The alarm went off at 4:20.  I got up and began to get ready.  I put on my sports bra and a pair of tri-shorts to wear under the wetsuit, then put on sweatpants, a long sleeve tee, fleece, wool socks and sneakers.

Pre-Race Breakfast:
Orange Juice
2 mini bagels with peanut butter
1 banana
1 coffee

It was chilly when we got outside, and a bit colder still when we got to Cambridge on the water.  The temperature reading I heard was 44 degrees in the transition area, with a water temp of (gulp) 63 degrees!  Marianne dropped me off, and I made my way over to transition.  I had to get my body marked with my race number (on my biceps) and my age (on my right calf).  Then I headed over to my bike to assemble my water bottles.  I also have a small bag, a bento box it is called, that is attached to the front of the bike below the handle bars to keep food.  I put in my Peanut Butter M&M's and a bag of peanut butter pretzels.  Peanut butter is a major theme for me, as you'll see.  The pretzels and M&M's were meant to supplement my major nutrition and to give me a little treat along the way.  I had 4 water bottles:  pineapple Skratch, raspberry Skratch, water, and mango Gatorade.  My friend Michelle was racked three bikes away from me, so we walked around together, going over to our gear bags to add a few things.
getting ready!

hanging with Ironman Michelle in transition
look at all those bikes!

I put my main source of nutrition on the bike in my gear bag.  I packed five Smuckers sandwiches; they come frozen and are round with sealed edges.... so when you bite it, the jelly and such doesn't come out.  I had two peanut butter and grape jelly, one strawberry (which housed my antibiotic pill) and two nutella.  I have eaten this many times on practice rides, going 18 mph.  I manage it very well, and I have had no "bonk" or depleted nutrition issues when using these little sandwiches.  The plan was one sandwich every 20 miles, and a sip of a drink every 5 miles.

I then went about putting on my wetsuit, and putting my warm clothes back over that.  Putting on a wetsuit, if you have never done it, is a bit of a gymnastics exercise.  I was shaking from the cold, so someone had to help me with my zipper in the back.  Then I made my way over towards the swim start to find my sister and Hugh.  The race was originally supposed to start at 6:50, but with the two week delay and the changing of the seasons, it was going to be too dark.  They had predicted a start time of more like 7.

Goal 1. From the race report, copy out the passage between "The alarm went" and "socks and sneakers.", inclusive.
The race report and the records below have nothing to do with each other.

Data in this exercise.

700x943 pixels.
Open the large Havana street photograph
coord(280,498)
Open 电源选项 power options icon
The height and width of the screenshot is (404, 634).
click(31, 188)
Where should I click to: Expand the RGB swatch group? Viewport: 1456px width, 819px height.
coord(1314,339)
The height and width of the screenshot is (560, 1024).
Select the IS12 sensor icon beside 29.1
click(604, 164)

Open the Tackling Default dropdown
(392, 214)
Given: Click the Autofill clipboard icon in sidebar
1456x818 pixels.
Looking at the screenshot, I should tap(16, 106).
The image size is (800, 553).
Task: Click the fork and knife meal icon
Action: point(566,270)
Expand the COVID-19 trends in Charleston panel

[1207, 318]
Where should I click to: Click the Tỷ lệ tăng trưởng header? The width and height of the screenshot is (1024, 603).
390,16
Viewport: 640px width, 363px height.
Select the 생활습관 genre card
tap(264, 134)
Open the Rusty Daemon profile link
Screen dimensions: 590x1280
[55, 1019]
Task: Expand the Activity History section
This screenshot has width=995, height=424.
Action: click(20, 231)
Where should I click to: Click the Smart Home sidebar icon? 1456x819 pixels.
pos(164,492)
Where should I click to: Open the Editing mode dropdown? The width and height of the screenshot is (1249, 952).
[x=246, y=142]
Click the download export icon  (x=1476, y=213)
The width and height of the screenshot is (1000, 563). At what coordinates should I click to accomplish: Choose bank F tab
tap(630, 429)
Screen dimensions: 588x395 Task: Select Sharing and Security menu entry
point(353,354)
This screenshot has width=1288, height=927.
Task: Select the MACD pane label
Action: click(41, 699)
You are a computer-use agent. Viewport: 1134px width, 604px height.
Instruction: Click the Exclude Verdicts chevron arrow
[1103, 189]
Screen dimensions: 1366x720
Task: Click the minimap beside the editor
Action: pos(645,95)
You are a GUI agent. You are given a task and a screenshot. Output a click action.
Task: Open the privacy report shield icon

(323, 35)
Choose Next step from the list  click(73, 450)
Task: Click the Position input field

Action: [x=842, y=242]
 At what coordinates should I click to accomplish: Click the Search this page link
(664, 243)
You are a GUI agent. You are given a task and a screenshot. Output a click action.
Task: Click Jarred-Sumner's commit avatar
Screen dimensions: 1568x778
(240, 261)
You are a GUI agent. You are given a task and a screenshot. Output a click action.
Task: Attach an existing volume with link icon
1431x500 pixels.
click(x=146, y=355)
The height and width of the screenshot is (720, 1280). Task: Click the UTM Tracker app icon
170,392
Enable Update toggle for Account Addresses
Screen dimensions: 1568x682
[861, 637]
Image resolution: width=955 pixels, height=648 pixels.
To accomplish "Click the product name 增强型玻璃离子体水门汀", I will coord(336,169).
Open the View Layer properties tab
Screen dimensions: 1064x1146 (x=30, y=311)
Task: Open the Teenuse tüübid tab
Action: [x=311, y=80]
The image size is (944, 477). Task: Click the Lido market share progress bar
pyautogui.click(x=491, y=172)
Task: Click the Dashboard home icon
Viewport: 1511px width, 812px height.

Goal 2. Reproduce the records word for word, from their first line through the line holding "Action: point(566,270)", inclusive.

Exercise solution 1.
The alarm went off at 4:20.  I got up and began to get ready.  I put on my sports bra and a pair of tri-shorts to wear under the wetsuit, then put on sweatpants, a long sleeve tee, fleece, wool socks and sneakers.

Exercise solution 2.
700x943 pixels.
Open the large Havana street photograph
coord(280,498)
Open 电源选项 power options icon
The height and width of the screenshot is (404, 634).
click(31, 188)
Where should I click to: Expand the RGB swatch group? Viewport: 1456px width, 819px height.
coord(1314,339)
The height and width of the screenshot is (560, 1024).
Select the IS12 sensor icon beside 29.1
click(604, 164)

Open the Tackling Default dropdown
(392, 214)
Given: Click the Autofill clipboard icon in sidebar
1456x818 pixels.
Looking at the screenshot, I should tap(16, 106).
The image size is (800, 553).
Task: Click the fork and knife meal icon
Action: point(566,270)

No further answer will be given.